一夏達はゲルズゲーの武装面などの知識は無い。あるのはこの場でただ一人、スウェンだけだ。彼が加勢すれば、この戦況を覆す事ができるかもしれない。それに、先程からの戦闘を見て気になったことがある。スウェンは直ぐに行動に移した。
「じっとしているなんてわたくしには出来ませんわ! 今すぐにでも援護に!」
「だから落ち着けと言っているだろう。カルバヤンを見習え。このような状況でも……」
後ろを向くが、スウェンの姿は既に無かった。
「居ませんわね……あれ? 箒さんも!?」
「……あの馬鹿共が」
/※/
スウェンは管制室を飛び出し避難する観客の生徒の波を掻き分け、アリーナに向かっていた。

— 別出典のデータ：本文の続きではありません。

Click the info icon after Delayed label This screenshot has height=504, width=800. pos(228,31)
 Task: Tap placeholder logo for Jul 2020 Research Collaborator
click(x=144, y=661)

その時、警告音とともに照明が落ち非常用電源に切り替わる。そして前方、ブロック同士の境に隔壁が降りてきた。ようやく人の波を抜け隔壁が降りきる前に、スウェンはスライディングをし、寸前の所で通過した。
だが、アリーナへ続く隔壁が次々に降りていく。スウェンはストライクを纏い、エールを装備してバーニアを最大稼動させ隔壁を通過していく。
「俺が着くまで持ちこたえろ……織斑、凰……!」
/※/
強固な防御を持つゲルズゲーは鈴音の龍砲を完全に無効化。一夏はそのビーム攻撃によって容易に接近できる状況ではなかった。圧倒的にこちらが不利だ。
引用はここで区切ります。